2010 Feb. 18: PA Pittsburgh: County ranks low in study of residents’ health: Area gets high marks for access to and quality of health care

2010 Feb. 18: PA Pittsburgh: County ranks low in study of residents’ health: Area gets high marks for access to and quality of health care

Posted By Pittsburgh Post-Gazette On February 18, 2010 @ 11:18 am In Health Insurance News, Insurance Industry News | Comments Disabled

By Pohla Smith, Pittsburgh Post-Gazette
Feb. 18–Ed Wilczek of Ross used to be in real estate, but then his health went bad really fast. So did his career.
Starting with a heart attack in 1992, he had two more serious cardiac events over the next seven or eight years.
“And then before I even recuperated from that I had a mini-stroke.” Back and neck problems followed and he had to quit working.
Now 64, Mr. Wilczek is waiting to turn 65 so he can qualify for Medicare. In the meantime, he receives low-cost care at the North Side Christian Health Care Center. “We’re holding on, but barely,” he said.
Mr. Wilczek’s poor health is reflected in Allegheny County statistics, most recently surveyed in a county-by-county national report issued Wednesday by two public health agencies.
When it comes to having healthy residents, Allegheny County ranks 49th among the state’s 67 counties in terms of deaths and sickness, according to the report.
Chester County in southeastern Pennsylvania is the healthiest in terms of both health outcomes (rates of premature death and poor health) and health factors (both positive and negative influences on health), which are compared in the report released Wednesday by the University of Wisconsin Population Health Institute and the Robert Wood Johnson Foundation.
Philadelphia County is ranked as the least healthy in both outcomes and the factors influencing health.
The report is the first to rank the overall health of every county in the United States — more than 3,000 of them tallied state by state — by using a standard formula to measure how healthy people are and how long they are living.
“What we hope is that [the report] will call attention in communities across the U.S. to the many factors that affect a community’s health,” said Bridget Booske, director of the project.
County Health Department Director Bruce Dixon said the rankings succeed on those terms.
“I think that overall it gives us good generalities we can look at … some areas to start a discussion and say, ‘Can we improve and have better outcomes for the health of our citizens?’ ” he said. “It’s a good way to start a discussion, what we perceive as the strengths and weaknesses of a community.”
Allegheny County was ranked 44th in mortality — length of life — and 48th in morbidity, which combined self-reported fair or poor health, poor physical health days, poor mental health days, and the percent of births with low birth weight.

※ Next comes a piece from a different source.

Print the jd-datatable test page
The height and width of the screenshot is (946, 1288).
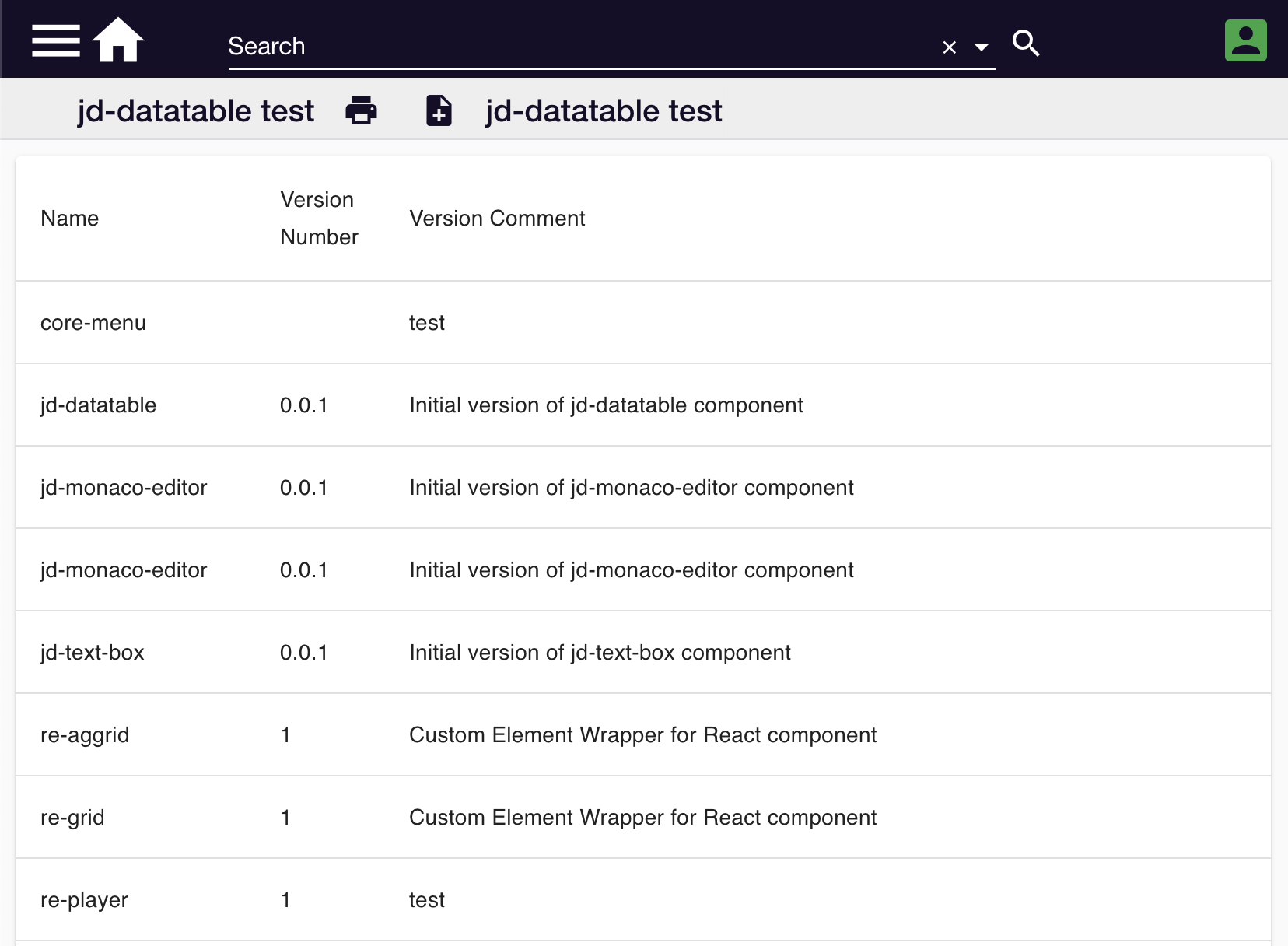click(360, 110)
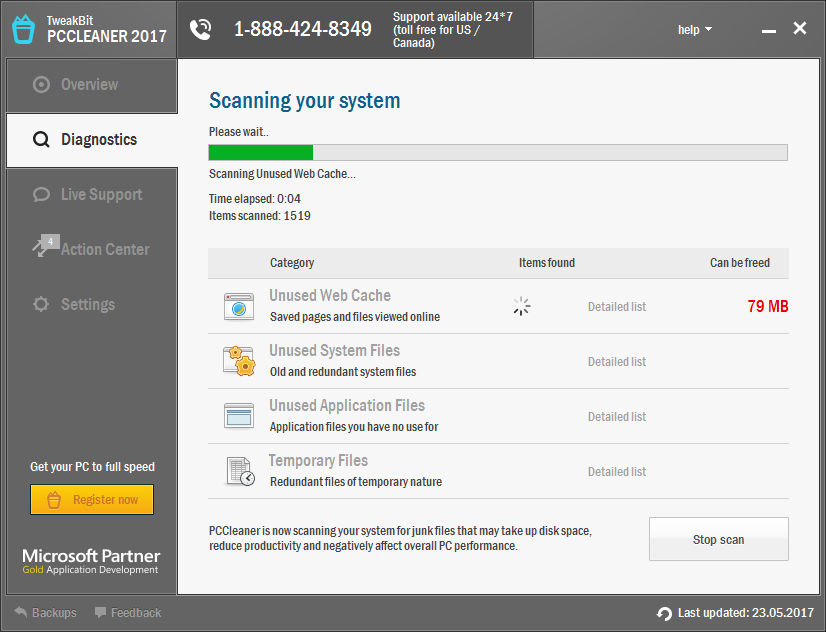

To determine health factors, the researchers looked at such behaviors as tobacco use and high-risk sexual practices; socioeconomic factors such as education, employment and community support; and environmental factors such as air quality.
The authors primarily used data from such sources as the U.S. Census, Small Area Health Insurance Estimates, the National Center for Health Statistics, Medicare and the Environmental Protection Agency in developing the rankings.

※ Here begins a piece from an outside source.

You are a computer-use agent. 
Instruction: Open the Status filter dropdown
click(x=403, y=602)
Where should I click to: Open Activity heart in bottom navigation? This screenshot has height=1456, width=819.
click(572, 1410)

On the positive side, Allegheny County ranked ninth in access to and quality of health care.
The county was at the bottom of the health factor rankings of physical environment, which covered the presence of ozone and particulate matter in the air, along with the availability of liquor stores and access to healthy foods.
“I wouldn’t have been surprised if we had been second from the bottom next to Philadelphia County because we have the second-most industrialized and heterogeneous populace in Pennsylvania,” said Dr. Dixon. “It’s a little hard to compare us to a place like Forest County, which doesn’t have the same issues as we have.”
A look at the rankings of neighboring counties:
In health outcomes: Butler, 11; Westmoreland, 18; Washington, 29; and Beaver, 44.
In health factors: Butler, 6; Westmoreland, 10; Beaver, 25; and Washington, 38.